## Work item
Take the entries that follow and write each one out exactly.

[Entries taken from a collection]
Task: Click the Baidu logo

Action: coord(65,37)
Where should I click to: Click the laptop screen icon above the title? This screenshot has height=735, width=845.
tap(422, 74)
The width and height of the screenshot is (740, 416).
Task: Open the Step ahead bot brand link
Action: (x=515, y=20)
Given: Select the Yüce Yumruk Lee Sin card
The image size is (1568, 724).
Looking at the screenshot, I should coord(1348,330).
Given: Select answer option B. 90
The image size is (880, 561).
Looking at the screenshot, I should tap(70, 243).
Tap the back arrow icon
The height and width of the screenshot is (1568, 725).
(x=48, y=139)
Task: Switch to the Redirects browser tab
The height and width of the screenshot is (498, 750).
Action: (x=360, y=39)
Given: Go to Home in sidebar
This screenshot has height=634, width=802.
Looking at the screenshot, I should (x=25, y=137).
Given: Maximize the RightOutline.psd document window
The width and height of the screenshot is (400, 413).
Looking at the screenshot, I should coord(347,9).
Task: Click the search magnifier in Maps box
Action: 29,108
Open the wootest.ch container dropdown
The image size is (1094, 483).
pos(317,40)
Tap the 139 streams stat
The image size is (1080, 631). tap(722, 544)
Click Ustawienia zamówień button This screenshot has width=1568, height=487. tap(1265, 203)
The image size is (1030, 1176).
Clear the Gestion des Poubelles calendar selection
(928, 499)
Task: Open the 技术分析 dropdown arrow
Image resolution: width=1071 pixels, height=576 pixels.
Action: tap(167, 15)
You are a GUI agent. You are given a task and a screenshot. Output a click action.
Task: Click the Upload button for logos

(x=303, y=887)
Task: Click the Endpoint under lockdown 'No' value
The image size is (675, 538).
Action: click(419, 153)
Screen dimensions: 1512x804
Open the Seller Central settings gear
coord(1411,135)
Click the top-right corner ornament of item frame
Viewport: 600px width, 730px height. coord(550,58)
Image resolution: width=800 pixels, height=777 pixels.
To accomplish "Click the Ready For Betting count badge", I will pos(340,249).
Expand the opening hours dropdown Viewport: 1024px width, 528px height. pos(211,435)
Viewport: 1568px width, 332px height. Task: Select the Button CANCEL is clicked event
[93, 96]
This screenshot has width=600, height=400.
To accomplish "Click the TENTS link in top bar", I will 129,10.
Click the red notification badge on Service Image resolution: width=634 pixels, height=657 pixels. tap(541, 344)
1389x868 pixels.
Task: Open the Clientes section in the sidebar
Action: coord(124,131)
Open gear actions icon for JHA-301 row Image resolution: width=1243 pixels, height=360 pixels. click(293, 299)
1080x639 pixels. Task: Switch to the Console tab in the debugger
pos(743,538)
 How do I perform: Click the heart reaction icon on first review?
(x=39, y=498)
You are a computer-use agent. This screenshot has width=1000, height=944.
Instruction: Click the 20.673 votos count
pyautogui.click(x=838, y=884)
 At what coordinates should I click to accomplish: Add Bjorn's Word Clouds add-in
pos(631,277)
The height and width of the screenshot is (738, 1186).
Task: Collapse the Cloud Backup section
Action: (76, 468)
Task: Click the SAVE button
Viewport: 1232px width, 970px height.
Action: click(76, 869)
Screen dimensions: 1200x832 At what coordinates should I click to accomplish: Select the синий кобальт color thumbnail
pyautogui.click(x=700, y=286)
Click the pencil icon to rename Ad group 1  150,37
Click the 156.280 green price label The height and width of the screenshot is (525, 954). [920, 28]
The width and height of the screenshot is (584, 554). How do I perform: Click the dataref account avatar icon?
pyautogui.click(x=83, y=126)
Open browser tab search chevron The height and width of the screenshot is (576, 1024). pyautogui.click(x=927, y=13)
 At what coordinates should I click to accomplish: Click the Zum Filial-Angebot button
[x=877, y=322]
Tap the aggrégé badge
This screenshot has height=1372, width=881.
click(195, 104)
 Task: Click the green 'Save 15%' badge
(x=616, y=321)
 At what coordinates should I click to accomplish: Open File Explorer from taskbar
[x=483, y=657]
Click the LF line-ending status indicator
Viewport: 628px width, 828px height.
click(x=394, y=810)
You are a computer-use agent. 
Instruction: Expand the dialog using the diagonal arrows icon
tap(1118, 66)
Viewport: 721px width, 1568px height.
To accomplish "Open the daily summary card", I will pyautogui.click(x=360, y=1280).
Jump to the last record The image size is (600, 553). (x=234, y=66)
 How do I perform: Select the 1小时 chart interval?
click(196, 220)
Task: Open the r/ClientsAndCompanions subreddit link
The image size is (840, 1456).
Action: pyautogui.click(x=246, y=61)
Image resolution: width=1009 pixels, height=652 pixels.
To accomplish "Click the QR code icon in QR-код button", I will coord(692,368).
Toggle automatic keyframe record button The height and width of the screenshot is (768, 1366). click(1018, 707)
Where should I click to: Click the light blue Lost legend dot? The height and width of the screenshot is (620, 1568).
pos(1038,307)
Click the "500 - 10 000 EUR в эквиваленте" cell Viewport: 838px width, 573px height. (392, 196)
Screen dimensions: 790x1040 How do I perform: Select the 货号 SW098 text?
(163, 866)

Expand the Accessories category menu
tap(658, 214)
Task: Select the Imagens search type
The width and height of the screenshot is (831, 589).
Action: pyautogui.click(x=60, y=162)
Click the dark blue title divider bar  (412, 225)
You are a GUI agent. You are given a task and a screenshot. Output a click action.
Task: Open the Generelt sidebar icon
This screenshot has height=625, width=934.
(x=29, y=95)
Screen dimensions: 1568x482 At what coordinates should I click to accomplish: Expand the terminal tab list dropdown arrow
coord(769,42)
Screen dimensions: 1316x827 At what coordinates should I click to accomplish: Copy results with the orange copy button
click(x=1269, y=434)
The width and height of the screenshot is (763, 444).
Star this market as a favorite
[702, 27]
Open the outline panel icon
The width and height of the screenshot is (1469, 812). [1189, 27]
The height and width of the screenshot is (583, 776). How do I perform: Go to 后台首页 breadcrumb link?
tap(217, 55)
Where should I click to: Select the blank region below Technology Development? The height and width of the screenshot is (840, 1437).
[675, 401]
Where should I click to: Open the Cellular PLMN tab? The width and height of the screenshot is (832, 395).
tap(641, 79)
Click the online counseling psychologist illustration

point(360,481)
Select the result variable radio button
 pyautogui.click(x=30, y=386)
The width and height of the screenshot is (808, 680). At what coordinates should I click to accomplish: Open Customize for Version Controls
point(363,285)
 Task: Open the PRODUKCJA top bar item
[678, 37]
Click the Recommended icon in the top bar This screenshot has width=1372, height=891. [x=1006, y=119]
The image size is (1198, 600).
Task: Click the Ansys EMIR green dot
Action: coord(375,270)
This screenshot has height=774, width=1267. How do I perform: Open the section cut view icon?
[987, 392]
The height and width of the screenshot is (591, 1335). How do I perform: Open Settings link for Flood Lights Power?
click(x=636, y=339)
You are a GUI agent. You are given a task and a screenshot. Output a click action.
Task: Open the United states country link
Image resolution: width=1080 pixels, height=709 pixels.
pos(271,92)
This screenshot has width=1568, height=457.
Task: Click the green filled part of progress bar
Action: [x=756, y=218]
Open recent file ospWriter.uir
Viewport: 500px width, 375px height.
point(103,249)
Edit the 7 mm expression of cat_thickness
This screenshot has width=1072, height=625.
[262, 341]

## Task output
Task: Click the Baidu logo

Action: coord(65,37)
Where should I click to: Click the laptop screen icon above the title? This screenshot has height=735, width=845.
tap(422, 74)
The width and height of the screenshot is (740, 416).
Task: Open the Step ahead bot brand link
Action: (x=515, y=20)
Given: Select the Yüce Yumruk Lee Sin card
The image size is (1568, 724).
Looking at the screenshot, I should coord(1348,330).
Given: Select answer option B. 90
The image size is (880, 561).
Looking at the screenshot, I should tap(70, 243).
Tap the back arrow icon
The height and width of the screenshot is (1568, 725).
(x=48, y=139)
Task: Switch to the Redirects browser tab
The height and width of the screenshot is (498, 750).
Action: (x=360, y=39)
Given: Go to Home in sidebar
This screenshot has height=634, width=802.
Looking at the screenshot, I should (x=25, y=137).
Given: Maximize the RightOutline.psd document window
The width and height of the screenshot is (400, 413).
Looking at the screenshot, I should coord(347,9).
Task: Click the search magnifier in Maps box
Action: 29,108
Open the wootest.ch container dropdown
The image size is (1094, 483).
pos(317,40)
Tap the 139 streams stat
The image size is (1080, 631). tap(722, 544)
Click Ustawienia zamówień button This screenshot has width=1568, height=487. tap(1265, 203)
The image size is (1030, 1176).
Clear the Gestion des Poubelles calendar selection
(928, 499)
Task: Open the 技术分析 dropdown arrow
Image resolution: width=1071 pixels, height=576 pixels.
Action: tap(167, 15)
You are a GUI agent. You are given a task and a screenshot. Output a click action.
Task: Click the Upload button for logos

(x=303, y=887)
Task: Click the Endpoint under lockdown 'No' value
The image size is (675, 538).
Action: click(419, 153)
Screen dimensions: 1512x804
Open the Seller Central settings gear
coord(1411,135)
Click the top-right corner ornament of item frame
Viewport: 600px width, 730px height. coord(550,58)
Image resolution: width=800 pixels, height=777 pixels.
To accomplish "Click the Ready For Betting count badge", I will pos(340,249).
Expand the opening hours dropdown Viewport: 1024px width, 528px height. pos(211,435)
Viewport: 1568px width, 332px height. Task: Select the Button CANCEL is clicked event
[93, 96]
This screenshot has width=600, height=400.
To accomplish "Click the TENTS link in top bar", I will 129,10.
Click the red notification badge on Service Image resolution: width=634 pixels, height=657 pixels. tap(541, 344)
1389x868 pixels.
Task: Open the Clientes section in the sidebar
Action: coord(124,131)
Open gear actions icon for JHA-301 row Image resolution: width=1243 pixels, height=360 pixels. click(293, 299)
1080x639 pixels. Task: Switch to the Console tab in the debugger
pos(743,538)
 How do I perform: Click the heart reaction icon on first review?
(x=39, y=498)
You are a computer-use agent. This screenshot has width=1000, height=944.
Instruction: Click the 20.673 votos count
pyautogui.click(x=838, y=884)
 At what coordinates should I click to accomplish: Add Bjorn's Word Clouds add-in
pos(631,277)
The height and width of the screenshot is (738, 1186).
Task: Collapse the Cloud Backup section
Action: (76, 468)
Task: Click the SAVE button
Viewport: 1232px width, 970px height.
Action: click(76, 869)
Screen dimensions: 1200x832 At what coordinates should I click to accomplish: Select the синий кобальт color thumbnail
pyautogui.click(x=700, y=286)
Click the pencil icon to rename Ad group 1  150,37
Click the 156.280 green price label The height and width of the screenshot is (525, 954). [920, 28]
The width and height of the screenshot is (584, 554). How do I perform: Click the dataref account avatar icon?
pyautogui.click(x=83, y=126)
Open browser tab search chevron The height and width of the screenshot is (576, 1024). pyautogui.click(x=927, y=13)
 At what coordinates should I click to accomplish: Click the Zum Filial-Angebot button
[x=877, y=322]
Tap the aggrégé badge
This screenshot has height=1372, width=881.
click(195, 104)
 Task: Click the green 'Save 15%' badge
(x=616, y=321)
 At what coordinates should I click to accomplish: Open File Explorer from taskbar
[x=483, y=657]
Click the LF line-ending status indicator
Viewport: 628px width, 828px height.
click(x=394, y=810)
You are a computer-use agent. 
Instruction: Expand the dialog using the diagonal arrows icon
tap(1118, 66)
Viewport: 721px width, 1568px height.
To accomplish "Open the daily summary card", I will pyautogui.click(x=360, y=1280).
Jump to the last record The image size is (600, 553). (x=234, y=66)
 How do I perform: Select the 1小时 chart interval?
click(196, 220)
Task: Open the r/ClientsAndCompanions subreddit link
The image size is (840, 1456).
Action: pyautogui.click(x=246, y=61)
Image resolution: width=1009 pixels, height=652 pixels.
To accomplish "Click the QR code icon in QR-код button", I will coord(692,368).
Toggle automatic keyframe record button The height and width of the screenshot is (768, 1366). click(1018, 707)
Where should I click to: Click the light blue Lost legend dot? The height and width of the screenshot is (620, 1568).
pos(1038,307)
Click the "500 - 10 000 EUR в эквиваленте" cell Viewport: 838px width, 573px height. (392, 196)
Screen dimensions: 790x1040 How do I perform: Select the 货号 SW098 text?
(163, 866)

Expand the Accessories category menu
tap(658, 214)
Task: Select the Imagens search type
The width and height of the screenshot is (831, 589).
Action: pyautogui.click(x=60, y=162)
Click the dark blue title divider bar  (412, 225)
You are a GUI agent. You are given a task and a screenshot. Output a click action.
Task: Open the Generelt sidebar icon
This screenshot has height=625, width=934.
(x=29, y=95)
Screen dimensions: 1568x482 At what coordinates should I click to accomplish: Expand the terminal tab list dropdown arrow
coord(769,42)
Screen dimensions: 1316x827 At what coordinates should I click to accomplish: Copy results with the orange copy button
click(x=1269, y=434)
The width and height of the screenshot is (763, 444).
Star this market as a favorite
[702, 27]
Open the outline panel icon
The width and height of the screenshot is (1469, 812). [1189, 27]
The height and width of the screenshot is (583, 776). How do I perform: Go to 后台首页 breadcrumb link?
tap(217, 55)
Where should I click to: Select the blank region below Technology Development? The height and width of the screenshot is (840, 1437).
[675, 401]
Where should I click to: Open the Cellular PLMN tab? The width and height of the screenshot is (832, 395).
tap(641, 79)
Click the online counseling psychologist illustration

point(360,481)
Select the result variable radio button
 pyautogui.click(x=30, y=386)
The width and height of the screenshot is (808, 680). At what coordinates should I click to accomplish: Open Customize for Version Controls
point(363,285)
 Task: Open the PRODUKCJA top bar item
[678, 37]
Click the Recommended icon in the top bar This screenshot has width=1372, height=891. [x=1006, y=119]
The image size is (1198, 600).
Task: Click the Ansys EMIR green dot
Action: coord(375,270)
This screenshot has height=774, width=1267. How do I perform: Open the section cut view icon?
[987, 392]
The height and width of the screenshot is (591, 1335). How do I perform: Open Settings link for Flood Lights Power?
click(x=636, y=339)
You are a GUI agent. You are given a task and a screenshot. Output a click action.
Task: Open the United states country link
Image resolution: width=1080 pixels, height=709 pixels.
pos(271,92)
This screenshot has width=1568, height=457.
Task: Click the green filled part of progress bar
Action: [x=756, y=218]
Open recent file ospWriter.uir
Viewport: 500px width, 375px height.
point(103,249)
Edit the 7 mm expression of cat_thickness
This screenshot has width=1072, height=625.
[262, 341]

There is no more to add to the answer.